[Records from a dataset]
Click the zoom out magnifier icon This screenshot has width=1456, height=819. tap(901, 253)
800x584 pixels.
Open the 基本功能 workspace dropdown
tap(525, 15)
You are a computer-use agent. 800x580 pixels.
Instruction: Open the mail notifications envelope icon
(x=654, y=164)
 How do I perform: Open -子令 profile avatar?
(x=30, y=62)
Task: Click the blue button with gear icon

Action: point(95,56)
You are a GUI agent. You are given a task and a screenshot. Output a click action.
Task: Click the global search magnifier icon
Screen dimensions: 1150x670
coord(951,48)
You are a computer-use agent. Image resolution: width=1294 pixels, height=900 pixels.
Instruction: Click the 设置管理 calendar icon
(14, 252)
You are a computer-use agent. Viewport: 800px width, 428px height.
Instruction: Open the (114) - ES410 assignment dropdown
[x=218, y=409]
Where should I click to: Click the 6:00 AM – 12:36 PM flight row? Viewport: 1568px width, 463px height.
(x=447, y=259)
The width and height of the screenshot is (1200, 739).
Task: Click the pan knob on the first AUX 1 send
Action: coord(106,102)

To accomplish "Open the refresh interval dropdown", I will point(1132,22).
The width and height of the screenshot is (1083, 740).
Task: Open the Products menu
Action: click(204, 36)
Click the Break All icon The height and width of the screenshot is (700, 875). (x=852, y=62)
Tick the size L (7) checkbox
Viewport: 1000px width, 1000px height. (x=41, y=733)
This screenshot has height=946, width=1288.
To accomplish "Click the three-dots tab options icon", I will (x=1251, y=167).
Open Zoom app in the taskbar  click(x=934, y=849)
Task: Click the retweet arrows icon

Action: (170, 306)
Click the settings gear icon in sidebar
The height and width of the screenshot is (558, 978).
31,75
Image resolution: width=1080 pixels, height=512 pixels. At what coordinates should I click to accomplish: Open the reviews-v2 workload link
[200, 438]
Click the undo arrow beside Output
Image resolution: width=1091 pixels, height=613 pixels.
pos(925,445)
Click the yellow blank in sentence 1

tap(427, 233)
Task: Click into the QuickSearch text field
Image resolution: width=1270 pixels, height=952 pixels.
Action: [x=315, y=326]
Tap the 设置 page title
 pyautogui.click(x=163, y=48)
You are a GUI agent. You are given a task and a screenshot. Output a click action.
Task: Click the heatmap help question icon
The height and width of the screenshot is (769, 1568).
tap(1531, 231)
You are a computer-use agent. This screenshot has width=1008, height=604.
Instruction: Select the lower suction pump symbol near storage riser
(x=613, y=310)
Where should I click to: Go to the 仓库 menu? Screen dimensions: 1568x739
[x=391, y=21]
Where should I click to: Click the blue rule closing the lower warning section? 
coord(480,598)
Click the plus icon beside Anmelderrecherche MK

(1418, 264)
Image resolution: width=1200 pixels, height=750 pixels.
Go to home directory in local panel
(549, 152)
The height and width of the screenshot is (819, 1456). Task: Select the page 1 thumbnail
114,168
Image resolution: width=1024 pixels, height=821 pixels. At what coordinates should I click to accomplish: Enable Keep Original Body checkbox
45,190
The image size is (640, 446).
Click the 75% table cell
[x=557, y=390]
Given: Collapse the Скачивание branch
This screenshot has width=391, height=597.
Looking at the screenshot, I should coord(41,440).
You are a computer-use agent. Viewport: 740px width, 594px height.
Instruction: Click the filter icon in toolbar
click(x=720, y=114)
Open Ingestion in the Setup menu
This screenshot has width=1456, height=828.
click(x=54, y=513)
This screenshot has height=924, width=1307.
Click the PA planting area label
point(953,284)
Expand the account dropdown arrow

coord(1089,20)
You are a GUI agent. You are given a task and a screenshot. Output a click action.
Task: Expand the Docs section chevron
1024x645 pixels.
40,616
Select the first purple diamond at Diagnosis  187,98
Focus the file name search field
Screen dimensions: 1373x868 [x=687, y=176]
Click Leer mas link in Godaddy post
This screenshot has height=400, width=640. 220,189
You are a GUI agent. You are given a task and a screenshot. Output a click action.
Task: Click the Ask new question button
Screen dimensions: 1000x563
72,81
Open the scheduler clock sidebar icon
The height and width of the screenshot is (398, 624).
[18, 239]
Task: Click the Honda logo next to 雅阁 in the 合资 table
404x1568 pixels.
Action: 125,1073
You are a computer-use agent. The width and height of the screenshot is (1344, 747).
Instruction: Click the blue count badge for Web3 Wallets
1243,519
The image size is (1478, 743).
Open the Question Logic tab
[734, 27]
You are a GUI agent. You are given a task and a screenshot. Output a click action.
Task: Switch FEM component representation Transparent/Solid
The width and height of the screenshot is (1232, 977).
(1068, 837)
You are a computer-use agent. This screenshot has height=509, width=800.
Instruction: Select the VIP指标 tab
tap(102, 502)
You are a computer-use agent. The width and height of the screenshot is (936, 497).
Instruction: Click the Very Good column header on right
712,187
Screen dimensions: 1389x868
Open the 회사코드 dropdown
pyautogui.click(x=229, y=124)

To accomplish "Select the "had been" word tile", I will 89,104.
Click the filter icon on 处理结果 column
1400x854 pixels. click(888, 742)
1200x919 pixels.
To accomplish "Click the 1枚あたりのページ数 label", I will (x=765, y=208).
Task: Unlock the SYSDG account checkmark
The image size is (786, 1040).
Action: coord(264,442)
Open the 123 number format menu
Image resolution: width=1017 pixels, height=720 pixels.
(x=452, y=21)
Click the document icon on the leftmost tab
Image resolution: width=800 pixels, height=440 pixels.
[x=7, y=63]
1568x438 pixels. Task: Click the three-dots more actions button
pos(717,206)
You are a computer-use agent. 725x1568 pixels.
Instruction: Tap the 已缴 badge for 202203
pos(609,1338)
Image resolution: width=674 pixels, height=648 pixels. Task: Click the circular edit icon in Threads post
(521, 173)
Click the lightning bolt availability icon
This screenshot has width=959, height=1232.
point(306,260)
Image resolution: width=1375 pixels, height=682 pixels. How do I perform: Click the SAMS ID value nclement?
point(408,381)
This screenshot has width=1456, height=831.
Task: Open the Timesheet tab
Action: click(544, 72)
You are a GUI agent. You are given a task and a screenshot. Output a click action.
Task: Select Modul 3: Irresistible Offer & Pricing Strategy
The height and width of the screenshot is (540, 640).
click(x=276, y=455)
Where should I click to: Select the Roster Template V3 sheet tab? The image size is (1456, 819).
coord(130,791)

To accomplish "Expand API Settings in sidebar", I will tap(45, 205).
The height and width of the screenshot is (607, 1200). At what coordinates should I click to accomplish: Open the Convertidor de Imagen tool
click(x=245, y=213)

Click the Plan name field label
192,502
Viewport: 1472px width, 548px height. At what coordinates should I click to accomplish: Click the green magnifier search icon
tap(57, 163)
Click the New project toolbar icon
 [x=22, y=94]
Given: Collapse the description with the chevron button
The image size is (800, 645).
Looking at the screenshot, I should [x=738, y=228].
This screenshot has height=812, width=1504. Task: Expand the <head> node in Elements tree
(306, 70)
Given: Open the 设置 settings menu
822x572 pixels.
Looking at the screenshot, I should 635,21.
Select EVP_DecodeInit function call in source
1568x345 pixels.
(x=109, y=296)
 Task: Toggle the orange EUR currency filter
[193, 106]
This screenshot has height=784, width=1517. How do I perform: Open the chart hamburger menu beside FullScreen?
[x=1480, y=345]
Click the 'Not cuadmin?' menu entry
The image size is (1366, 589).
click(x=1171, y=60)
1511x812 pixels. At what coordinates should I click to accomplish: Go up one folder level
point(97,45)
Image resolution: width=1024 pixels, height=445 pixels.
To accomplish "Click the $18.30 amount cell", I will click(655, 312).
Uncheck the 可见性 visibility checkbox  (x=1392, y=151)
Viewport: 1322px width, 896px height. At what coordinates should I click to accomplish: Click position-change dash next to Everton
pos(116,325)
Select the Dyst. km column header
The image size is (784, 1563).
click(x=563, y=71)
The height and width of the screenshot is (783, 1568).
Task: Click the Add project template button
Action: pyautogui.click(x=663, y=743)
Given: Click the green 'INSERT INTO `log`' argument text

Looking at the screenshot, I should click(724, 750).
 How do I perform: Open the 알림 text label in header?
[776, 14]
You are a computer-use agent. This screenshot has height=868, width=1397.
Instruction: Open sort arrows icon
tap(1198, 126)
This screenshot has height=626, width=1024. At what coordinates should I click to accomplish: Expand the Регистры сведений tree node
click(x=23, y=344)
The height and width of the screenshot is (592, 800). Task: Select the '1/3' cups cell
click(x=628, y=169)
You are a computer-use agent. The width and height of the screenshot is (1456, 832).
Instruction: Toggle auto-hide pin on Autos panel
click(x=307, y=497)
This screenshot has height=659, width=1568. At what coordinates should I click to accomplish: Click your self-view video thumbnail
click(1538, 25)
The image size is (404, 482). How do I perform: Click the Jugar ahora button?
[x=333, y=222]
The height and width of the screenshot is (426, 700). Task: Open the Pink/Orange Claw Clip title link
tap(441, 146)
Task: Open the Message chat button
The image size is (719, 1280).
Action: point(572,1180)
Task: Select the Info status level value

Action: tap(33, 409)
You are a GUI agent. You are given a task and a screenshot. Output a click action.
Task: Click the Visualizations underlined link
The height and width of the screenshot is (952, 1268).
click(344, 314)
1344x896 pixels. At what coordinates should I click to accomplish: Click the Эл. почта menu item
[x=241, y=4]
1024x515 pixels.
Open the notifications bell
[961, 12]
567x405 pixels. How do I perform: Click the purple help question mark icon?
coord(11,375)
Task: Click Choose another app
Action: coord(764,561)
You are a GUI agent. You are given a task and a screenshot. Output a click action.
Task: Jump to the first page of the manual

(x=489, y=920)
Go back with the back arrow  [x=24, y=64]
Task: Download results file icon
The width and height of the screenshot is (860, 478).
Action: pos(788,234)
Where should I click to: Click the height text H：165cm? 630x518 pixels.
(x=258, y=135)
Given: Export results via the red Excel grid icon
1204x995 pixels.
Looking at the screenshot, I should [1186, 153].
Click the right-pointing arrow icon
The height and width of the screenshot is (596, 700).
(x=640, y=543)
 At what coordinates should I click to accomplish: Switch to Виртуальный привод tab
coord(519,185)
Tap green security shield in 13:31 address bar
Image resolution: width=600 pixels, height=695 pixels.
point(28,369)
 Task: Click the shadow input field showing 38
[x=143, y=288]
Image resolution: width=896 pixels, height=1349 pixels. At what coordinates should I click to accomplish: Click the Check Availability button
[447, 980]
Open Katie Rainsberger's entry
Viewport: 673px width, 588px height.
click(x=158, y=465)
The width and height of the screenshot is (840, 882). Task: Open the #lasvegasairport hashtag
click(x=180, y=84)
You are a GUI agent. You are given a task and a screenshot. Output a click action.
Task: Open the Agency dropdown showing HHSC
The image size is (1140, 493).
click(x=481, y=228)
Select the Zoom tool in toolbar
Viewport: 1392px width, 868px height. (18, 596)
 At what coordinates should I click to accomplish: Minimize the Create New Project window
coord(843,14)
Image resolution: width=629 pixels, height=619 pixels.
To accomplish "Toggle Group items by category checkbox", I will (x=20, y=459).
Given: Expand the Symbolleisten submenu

Brief:
Reproduce the records verbatim, starting at the line holding "Task: Click the shadow" and continuing through the final line of the records, with both ends included.

Completed exercise:
 Task: Click the shadow input field showing 38
[x=143, y=288]
Image resolution: width=896 pixels, height=1349 pixels. At what coordinates should I click to accomplish: Click the Check Availability button
[447, 980]
Open Katie Rainsberger's entry
Viewport: 673px width, 588px height.
click(x=158, y=465)
The width and height of the screenshot is (840, 882). Task: Open the #lasvegasairport hashtag
click(x=180, y=84)
You are a GUI agent. You are given a task and a screenshot. Output a click action.
Task: Open the Agency dropdown showing HHSC
The image size is (1140, 493).
click(x=481, y=228)
Select the Zoom tool in toolbar
Viewport: 1392px width, 868px height. (18, 596)
 At what coordinates should I click to accomplish: Minimize the Create New Project window
coord(843,14)
Image resolution: width=629 pixels, height=619 pixels.
To accomplish "Toggle Group items by category checkbox", I will (x=20, y=459).
Given: Expand the Symbolleisten submenu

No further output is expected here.